The detection profiles we enabled — Financial Information, Credentials & Secrets, SSN/Tax Numbers — are pre-built pattern matchers. Cloudflare already knows what a Visa number looks like (starts with 4, specific digit length, Luhn check). Same for SSN format, API key patterns, and SWIFT/IBAN codes. We toggled them on. No regex. Then we created a Gateway HTTP policy: if outbound traffic matches a DLP profile, block it.
That’s the last mile. Gateway blocks malware. Access controls who can touch applications. DLP makes sure nothing valuable leaves the building.
The Pattern Nobody Tells You
After deploying all seven, I hit the same gotcha three times:
Creating a policy feels like it should be active. Like flipping a switch and it’s live. But it’s not. It’s a template sitting on a shelf until you attach it.
I created an Access policy for /admin. For five minutes, I thought it wasn’t working because I could still access /admin without authenticating. Then I realized: I had to actually attach the policy to the /admin route.
I created a Device Enrollment policy to require WARP. Forgot to attach it. Devices couldn’t enroll because the policy didn’t exist in the enrollment flow.
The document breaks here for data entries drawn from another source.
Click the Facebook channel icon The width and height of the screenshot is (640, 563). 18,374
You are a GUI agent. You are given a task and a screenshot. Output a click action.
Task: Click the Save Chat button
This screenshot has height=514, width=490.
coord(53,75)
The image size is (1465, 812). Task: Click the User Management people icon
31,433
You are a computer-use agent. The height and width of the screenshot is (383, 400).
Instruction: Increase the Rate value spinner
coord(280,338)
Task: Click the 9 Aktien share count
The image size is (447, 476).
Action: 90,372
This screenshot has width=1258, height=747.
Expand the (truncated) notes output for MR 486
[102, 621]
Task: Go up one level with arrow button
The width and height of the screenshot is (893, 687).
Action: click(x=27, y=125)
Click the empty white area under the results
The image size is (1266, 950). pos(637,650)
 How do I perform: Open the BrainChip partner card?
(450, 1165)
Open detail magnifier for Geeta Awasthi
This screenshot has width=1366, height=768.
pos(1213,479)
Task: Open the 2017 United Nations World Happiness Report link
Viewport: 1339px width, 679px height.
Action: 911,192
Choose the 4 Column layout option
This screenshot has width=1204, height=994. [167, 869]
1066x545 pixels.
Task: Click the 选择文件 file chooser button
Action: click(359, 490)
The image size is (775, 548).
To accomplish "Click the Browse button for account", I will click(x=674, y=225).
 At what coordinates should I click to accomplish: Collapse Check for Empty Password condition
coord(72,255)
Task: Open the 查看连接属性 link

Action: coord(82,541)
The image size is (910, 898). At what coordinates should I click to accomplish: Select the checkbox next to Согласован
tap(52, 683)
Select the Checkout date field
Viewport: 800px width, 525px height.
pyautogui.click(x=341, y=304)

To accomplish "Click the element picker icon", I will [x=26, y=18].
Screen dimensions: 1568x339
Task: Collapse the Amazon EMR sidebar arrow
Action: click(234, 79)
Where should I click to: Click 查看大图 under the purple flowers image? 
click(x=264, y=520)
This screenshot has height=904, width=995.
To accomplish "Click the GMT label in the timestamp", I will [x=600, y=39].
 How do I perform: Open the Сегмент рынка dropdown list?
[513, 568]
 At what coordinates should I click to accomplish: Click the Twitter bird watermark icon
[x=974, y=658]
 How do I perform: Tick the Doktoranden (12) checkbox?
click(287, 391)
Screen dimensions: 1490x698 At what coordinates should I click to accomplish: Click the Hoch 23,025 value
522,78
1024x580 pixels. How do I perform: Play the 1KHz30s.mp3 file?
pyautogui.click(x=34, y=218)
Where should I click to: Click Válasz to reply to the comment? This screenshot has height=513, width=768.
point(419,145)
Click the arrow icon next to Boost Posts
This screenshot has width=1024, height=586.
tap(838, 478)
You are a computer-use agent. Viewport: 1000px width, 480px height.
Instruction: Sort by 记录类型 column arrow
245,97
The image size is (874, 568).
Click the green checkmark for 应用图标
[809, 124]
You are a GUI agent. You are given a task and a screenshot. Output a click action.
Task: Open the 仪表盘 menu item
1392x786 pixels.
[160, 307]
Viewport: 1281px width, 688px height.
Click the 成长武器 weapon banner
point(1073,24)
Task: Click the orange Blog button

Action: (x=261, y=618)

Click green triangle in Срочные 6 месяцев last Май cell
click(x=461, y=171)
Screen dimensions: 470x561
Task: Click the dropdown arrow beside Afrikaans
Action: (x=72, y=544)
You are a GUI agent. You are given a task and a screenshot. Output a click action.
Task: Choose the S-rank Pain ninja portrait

I created an RBI policy for contractors. Never attached it to an application.
Creating a reusable policy feels like it should be active. It’s not. It’s a template sitting on a shelf until you attach it.
This is an enterprise design pattern. Policies are reusable because they’re templates. They do nothing until you apply them. If you haven’t built security products before, this trips you up fast. If you have, you nod and move on.
But as a sales rep, this is now something I can warn customers about in the design phase. Not as a gotcha, but as a “here’s how the architecture works” moment.
The Full Stack
After one afternoon, saltwaterbrc.com went from a blog to a full Cloudflare One implementation. The products in the stack:
- Pages (hosting)
- DNS (domain management)
- WAF (Web Application Firewall)
- Workers (edge compute, coming soon)
- R2 (storage)
- Email Routing
- Access (identity-aware access control)
- Gateway (device-level security)
- Tunnel (outbound-only connectivity)
- WARP (endpoint client)
- Browser Isolation (containerized access)
- CASB (SaaS auditing)
- DLP (data loss prevention)
- Logs (security event storage)
- Network Analytics
- Firewall Rules
Sixteen products. On a personal blog. That’s not overcomplicated architecture. That’s the modern security baseline mapped out in real time.
What’s Next
Phase 2 is OpenCode — a Cloudflare product that lets you run isolated code in customer environments. I’m building something on top of it.
I’m also writing the “Ask This Blog” feature so you can ask Zero Trust questions directly to my blog content — a meta example of identity-gated LLM access.
And I’m updating our enterprise training docs with real deployment patterns from this build. No theory. No architecture diagrams that don’t match reality. Just “here’s what I actually built and here’s where I got stuck.”
This is exactly what I needed when I was sitting with the SEs nine years ago. Now it’s what I’m building for the teams I’m training.
The blog isn’t just secure now. It’s a playbook.